Assignment
To complete the exercise, write out all the data exactly.

Records from a data collection
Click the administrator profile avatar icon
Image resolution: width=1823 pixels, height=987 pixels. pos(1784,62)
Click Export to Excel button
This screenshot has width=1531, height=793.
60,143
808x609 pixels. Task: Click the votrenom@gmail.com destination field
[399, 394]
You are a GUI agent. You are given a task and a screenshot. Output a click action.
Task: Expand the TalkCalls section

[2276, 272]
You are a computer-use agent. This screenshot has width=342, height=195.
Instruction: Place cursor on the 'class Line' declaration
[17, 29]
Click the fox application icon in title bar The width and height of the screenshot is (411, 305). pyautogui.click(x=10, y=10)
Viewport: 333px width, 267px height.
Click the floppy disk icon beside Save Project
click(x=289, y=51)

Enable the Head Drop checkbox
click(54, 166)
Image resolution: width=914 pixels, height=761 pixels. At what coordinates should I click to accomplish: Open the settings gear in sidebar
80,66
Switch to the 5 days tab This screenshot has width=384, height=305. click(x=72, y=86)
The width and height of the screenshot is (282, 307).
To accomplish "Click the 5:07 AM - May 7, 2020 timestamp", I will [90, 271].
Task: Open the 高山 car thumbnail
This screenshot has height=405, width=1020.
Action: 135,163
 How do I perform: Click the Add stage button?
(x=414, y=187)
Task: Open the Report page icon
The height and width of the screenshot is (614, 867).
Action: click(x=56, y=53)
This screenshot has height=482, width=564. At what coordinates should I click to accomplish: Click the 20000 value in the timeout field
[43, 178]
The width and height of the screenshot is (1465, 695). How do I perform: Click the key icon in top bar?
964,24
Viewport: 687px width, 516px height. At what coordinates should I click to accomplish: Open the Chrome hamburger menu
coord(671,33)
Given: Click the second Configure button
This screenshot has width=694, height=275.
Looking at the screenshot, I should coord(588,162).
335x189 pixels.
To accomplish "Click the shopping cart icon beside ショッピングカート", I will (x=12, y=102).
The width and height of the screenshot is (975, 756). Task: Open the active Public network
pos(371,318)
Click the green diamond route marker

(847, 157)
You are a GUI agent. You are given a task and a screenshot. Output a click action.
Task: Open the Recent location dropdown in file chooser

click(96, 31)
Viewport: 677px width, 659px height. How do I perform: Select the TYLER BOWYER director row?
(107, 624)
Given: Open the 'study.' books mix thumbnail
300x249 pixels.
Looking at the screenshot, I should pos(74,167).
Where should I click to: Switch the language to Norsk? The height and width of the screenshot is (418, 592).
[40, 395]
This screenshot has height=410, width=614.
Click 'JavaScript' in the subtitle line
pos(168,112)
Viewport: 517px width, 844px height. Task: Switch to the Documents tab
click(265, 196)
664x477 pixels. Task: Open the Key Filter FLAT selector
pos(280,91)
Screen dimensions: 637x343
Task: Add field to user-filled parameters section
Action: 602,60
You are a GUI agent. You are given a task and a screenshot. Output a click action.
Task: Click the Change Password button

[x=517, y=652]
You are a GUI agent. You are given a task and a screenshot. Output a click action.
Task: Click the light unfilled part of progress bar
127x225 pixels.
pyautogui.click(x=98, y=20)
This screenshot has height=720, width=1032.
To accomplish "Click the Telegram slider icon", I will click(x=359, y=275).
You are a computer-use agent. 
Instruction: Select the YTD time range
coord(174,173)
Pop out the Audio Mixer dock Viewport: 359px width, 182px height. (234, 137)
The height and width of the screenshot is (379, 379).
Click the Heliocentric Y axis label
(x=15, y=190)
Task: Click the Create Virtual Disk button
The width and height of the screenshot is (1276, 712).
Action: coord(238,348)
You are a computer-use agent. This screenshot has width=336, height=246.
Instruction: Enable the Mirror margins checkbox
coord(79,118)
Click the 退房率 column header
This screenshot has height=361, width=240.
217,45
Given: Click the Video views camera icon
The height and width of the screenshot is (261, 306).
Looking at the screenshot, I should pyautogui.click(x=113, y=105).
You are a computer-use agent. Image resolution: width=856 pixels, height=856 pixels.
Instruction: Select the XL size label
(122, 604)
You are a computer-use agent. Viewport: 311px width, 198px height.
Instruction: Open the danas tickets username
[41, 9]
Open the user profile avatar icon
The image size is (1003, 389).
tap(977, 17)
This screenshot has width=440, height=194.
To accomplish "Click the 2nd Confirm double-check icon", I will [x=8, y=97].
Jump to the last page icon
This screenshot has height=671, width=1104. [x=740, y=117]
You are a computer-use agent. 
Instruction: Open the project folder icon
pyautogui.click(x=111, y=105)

Exercise solution
Click the administrator profile avatar icon
Image resolution: width=1823 pixels, height=987 pixels. pos(1784,62)
Click Export to Excel button
This screenshot has width=1531, height=793.
60,143
808x609 pixels. Task: Click the votrenom@gmail.com destination field
[399, 394]
You are a GUI agent. You are given a task and a screenshot. Output a click action.
Task: Expand the TalkCalls section

[2276, 272]
You are a computer-use agent. This screenshot has width=342, height=195.
Instruction: Place cursor on the 'class Line' declaration
[17, 29]
Click the fox application icon in title bar The width and height of the screenshot is (411, 305). pyautogui.click(x=10, y=10)
Viewport: 333px width, 267px height.
Click the floppy disk icon beside Save Project
click(x=289, y=51)

Enable the Head Drop checkbox
click(54, 166)
Image resolution: width=914 pixels, height=761 pixels. At what coordinates should I click to accomplish: Open the settings gear in sidebar
80,66
Switch to the 5 days tab This screenshot has width=384, height=305. click(x=72, y=86)
The width and height of the screenshot is (282, 307).
To accomplish "Click the 5:07 AM - May 7, 2020 timestamp", I will [90, 271].
Task: Open the 高山 car thumbnail
This screenshot has height=405, width=1020.
Action: 135,163
 How do I perform: Click the Add stage button?
(x=414, y=187)
Task: Open the Report page icon
The height and width of the screenshot is (614, 867).
Action: click(x=56, y=53)
This screenshot has height=482, width=564. At what coordinates should I click to accomplish: Click the 20000 value in the timeout field
[43, 178]
The width and height of the screenshot is (1465, 695). How do I perform: Click the key icon in top bar?
964,24
Viewport: 687px width, 516px height. At what coordinates should I click to accomplish: Open the Chrome hamburger menu
coord(671,33)
Given: Click the second Configure button
This screenshot has width=694, height=275.
Looking at the screenshot, I should coord(588,162).
335x189 pixels.
To accomplish "Click the shopping cart icon beside ショッピングカート", I will (x=12, y=102).
The width and height of the screenshot is (975, 756). Task: Open the active Public network
pos(371,318)
Click the green diamond route marker

(847, 157)
You are a GUI agent. You are given a task and a screenshot. Output a click action.
Task: Open the Recent location dropdown in file chooser

click(96, 31)
Viewport: 677px width, 659px height. How do I perform: Select the TYLER BOWYER director row?
(107, 624)
Given: Open the 'study.' books mix thumbnail
300x249 pixels.
Looking at the screenshot, I should pos(74,167).
Where should I click to: Switch the language to Norsk? The height and width of the screenshot is (418, 592).
[40, 395]
This screenshot has height=410, width=614.
Click 'JavaScript' in the subtitle line
pos(168,112)
Viewport: 517px width, 844px height. Task: Switch to the Documents tab
click(265, 196)
664x477 pixels. Task: Open the Key Filter FLAT selector
pos(280,91)
Screen dimensions: 637x343
Task: Add field to user-filled parameters section
Action: 602,60
You are a GUI agent. You are given a task and a screenshot. Output a click action.
Task: Click the Change Password button

[x=517, y=652]
You are a GUI agent. You are given a task and a screenshot. Output a click action.
Task: Click the light unfilled part of progress bar
127x225 pixels.
pyautogui.click(x=98, y=20)
This screenshot has height=720, width=1032.
To accomplish "Click the Telegram slider icon", I will click(x=359, y=275).
You are a computer-use agent. 
Instruction: Select the YTD time range
coord(174,173)
Pop out the Audio Mixer dock Viewport: 359px width, 182px height. (234, 137)
The height and width of the screenshot is (379, 379).
Click the Heliocentric Y axis label
(x=15, y=190)
Task: Click the Create Virtual Disk button
The width and height of the screenshot is (1276, 712).
Action: coord(238,348)
You are a computer-use agent. This screenshot has width=336, height=246.
Instruction: Enable the Mirror margins checkbox
coord(79,118)
Click the 退房率 column header
This screenshot has height=361, width=240.
217,45
Given: Click the Video views camera icon
The height and width of the screenshot is (261, 306).
Looking at the screenshot, I should pyautogui.click(x=113, y=105).
You are a computer-use agent. Image resolution: width=856 pixels, height=856 pixels.
Instruction: Select the XL size label
(122, 604)
You are a computer-use agent. Viewport: 311px width, 198px height.
Instruction: Open the danas tickets username
[41, 9]
Open the user profile avatar icon
The image size is (1003, 389).
tap(977, 17)
This screenshot has width=440, height=194.
To accomplish "Click the 2nd Confirm double-check icon", I will [x=8, y=97].
Jump to the last page icon
This screenshot has height=671, width=1104. [x=740, y=117]
You are a computer-use agent. 
Instruction: Open the project folder icon
pyautogui.click(x=111, y=105)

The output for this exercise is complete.